Text passage
'''
Note: Token 3 is not listed because zip code was not included in the manual review
data; therefore, the fill rate was 0%.
Optimizing Matching using Different Tokens
Using different tokens, either individually or in combination, changes the precision/recall
tradeoff ([Fig. 2 ]).
Fig. 2 Precision and recall of different matching strategies.
Discussion
We found that a token-based matching system based on commonly available PII performed
well. For use cases that require high precision, Token 5 (derived from SSN, gender,
and DOB) had a precision of 99.7% and recall of 87.7%. For high recall, Token 1 (utilizing
last name, first name, gender, and DOB) yielded a recall of 90.3% while maintaining
precision at 97.9%. Combinations of tokens can perform better than individual tokens.
For example, single token match (at least one pair of Tokens 1, 2, 3, 4, 5, or 16
matches) yielded a precision of 97.0% and recall of 95.4%; performance remained high
for pairs that included Hispanic ethnicity.
When missing PII fields are inconsistent across records, a multiple-token strategy
is necessary. Based on matching results for individual tokens, one may also devise
custom strategies, for example, in use cases where SSN is not present, one may rely
on tokens derived from name, gender, and DOB.
Strengths of the study included a large, real-world, manually reviewed dataset based
on 20,000 manually reviewed record pairs (i.e., 40,000 individual records). The manual
review process is described in detail[5 ] but includes multiple independent reviews for questionable cases, possibly decreasing
errors. Previous real-world PPRL evaluations such as[14 ]
[15 ] compared PPRL against “gold standard” matching that used unencrypted records (i.e.,
PPRL vs. non-PPRL). In contrast, our gold standard consisted of human-reviewed record
pairs (i.e., absolute performance of PPRL). The large dataset, as well as the relatively
high prevalence of Hispanic ethnicity ([Table 3 ]), allowed us to evaluate the effect of Hispanic ethnicity on match accuracy.
'''
Data block
'''
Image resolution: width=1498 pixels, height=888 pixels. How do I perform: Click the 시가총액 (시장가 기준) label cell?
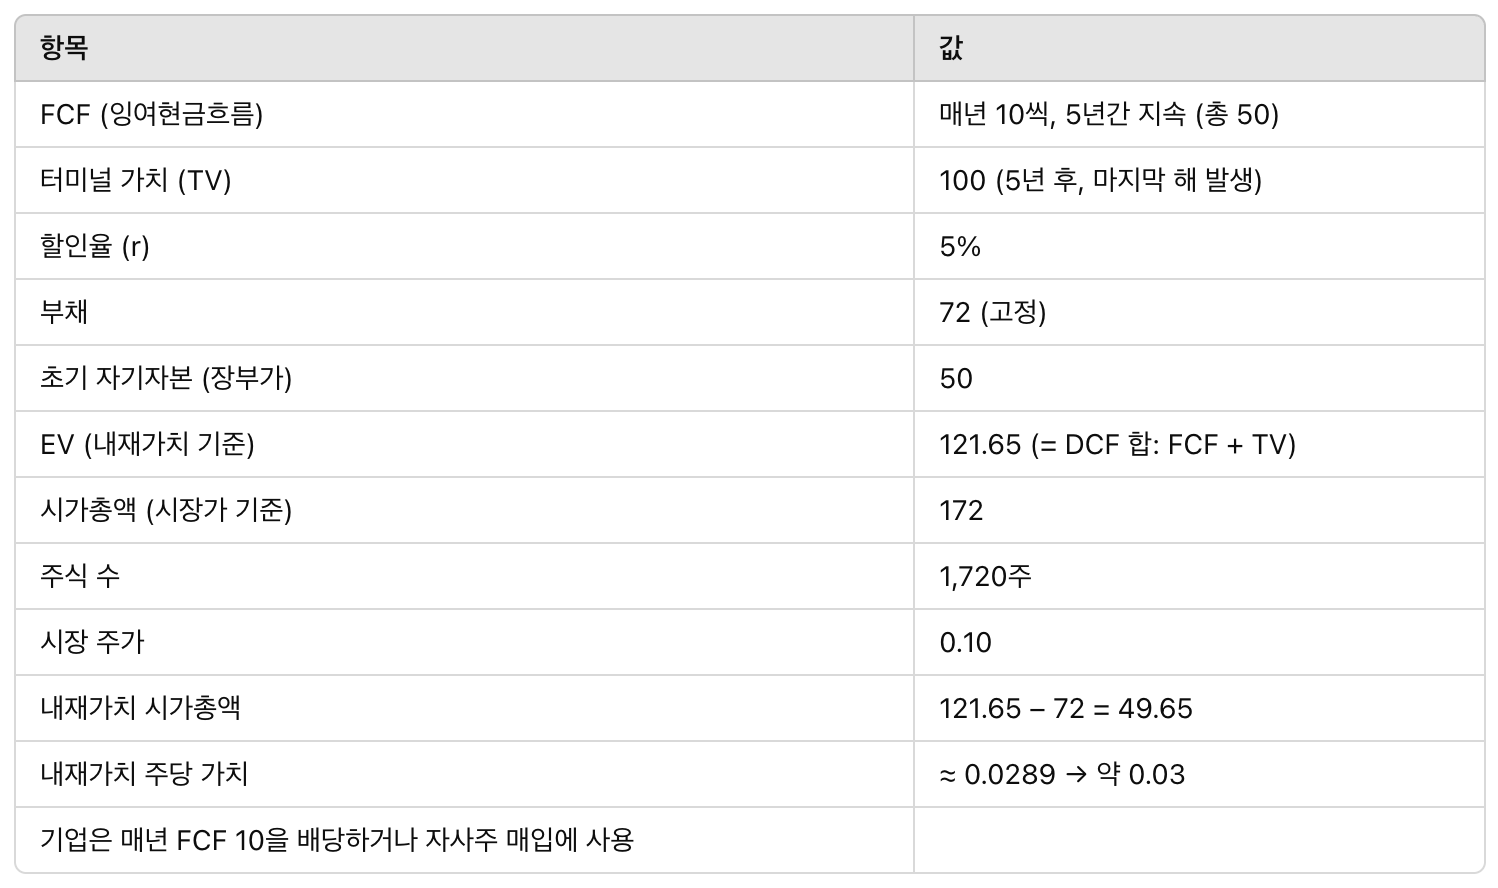pyautogui.click(x=166, y=510)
'''
Your goal
List every percentage figure that appears in the text about token-based record matching.

Result for this task
0%, 99.7%, 87.7%, 90.3%, 97.9%, 97.0%, 95.4%